The Leading Brain: Powerful Science-Based Strategies for Achieving Peak Performance
Friederike Fabricius and Hands Hagemann
TarcherPerigee/Penguin Random House (February 2017).
Here are several science-based strategies that can drive peak performance
Although by no means an authority in the multiple dimensions of neuroscience, I am committed to increasing my understanding of what the brain is and does…and especially my understanding of what more it can do if given the chance. For that and other reasons, I am deeply grateful to Friederike Fabritius and Hands Hagemann for the abundance of information, insights, and counsel they provide as they examine “powerful science-based strategies for achieving peak performance.” Readers will also cherish their brilliant use of a section that concludes each of the chapters. This material will help to facilitate, indeed expedite frequent review of “Key Points.”
For example, in Chapter 4, “Manage Habits”:
o Our brains prefer the path of least resistance. In order to trailblazer a new neural pathway, the brain must be convinced that all that extra effort is worth it.
o Establishing good habits and getting rid of bad ones involve the same basic skills: goal stetting and motivation, getting started, and staying on track.
o Goals that look good on paper have no guarantee of being achieved. In order to be successful, your goal must be emotionally relevant.
o People who don’t have an emotional stake in the process are unlikely to change. Unless they can anticipate meaningful reward or threat, they might go through the emotions but fail to make the necessary effort that change requires.

◆ DATA BLOCK

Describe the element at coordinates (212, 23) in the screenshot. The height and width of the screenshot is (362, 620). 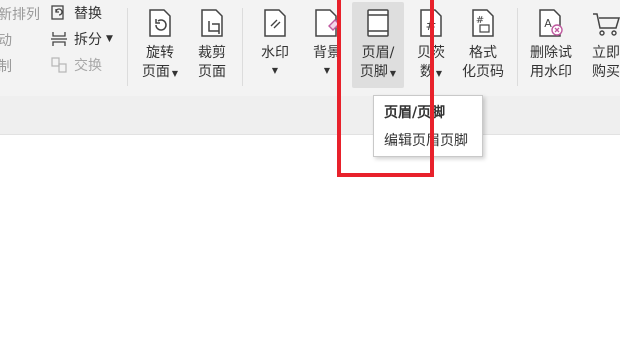
I see `crop-page-icon` at that location.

◆ PROMPT
Copy out the review of The Leading Brain above word for word, from its title line to its last line.

◆ SOLUTION TO THE PROBLEM
The Leading Brain: Powerful Science-Based Strategies for Achieving Peak Performance
Friederike Fabricius and Hands Hagemann
TarcherPerigee/Penguin Random House (February 2017).
Here are several science-based strategies that can drive peak performance
Although by no means an authority in the multiple dimensions of neuroscience, I am committed to increasing my understanding of what the brain is and does…and especially my understanding of what more it can do if given the chance. For that and other reasons, I am deeply grateful to Friederike Fabritius and Hands Hagemann for the abundance of information, insights, and counsel they provide as they examine “powerful science-based strategies for achieving peak performance.” Readers will also cherish their brilliant use of a section that concludes each of the chapters. This material will help to facilitate, indeed expedite frequent review of “Key Points.”
For example, in Chapter 4, “Manage Habits”:
o Our brains prefer the path of least resistance. In order to trailblazer a new neural pathway, the brain must be convinced that all that extra effort is worth it.
o Establishing good habits and getting rid of bad ones involve the same basic skills: goal stetting and motivation, getting started, and staying on track.
o Goals that look good on paper have no guarantee of being achieved. In order to be successful, your goal must be emotionally relevant.
o People who don’t have an emotional stake in the process are unlikely to change. Unless they can anticipate meaningful reward or threat, they might go through the emotions but fail to make the necessary effort that change requires.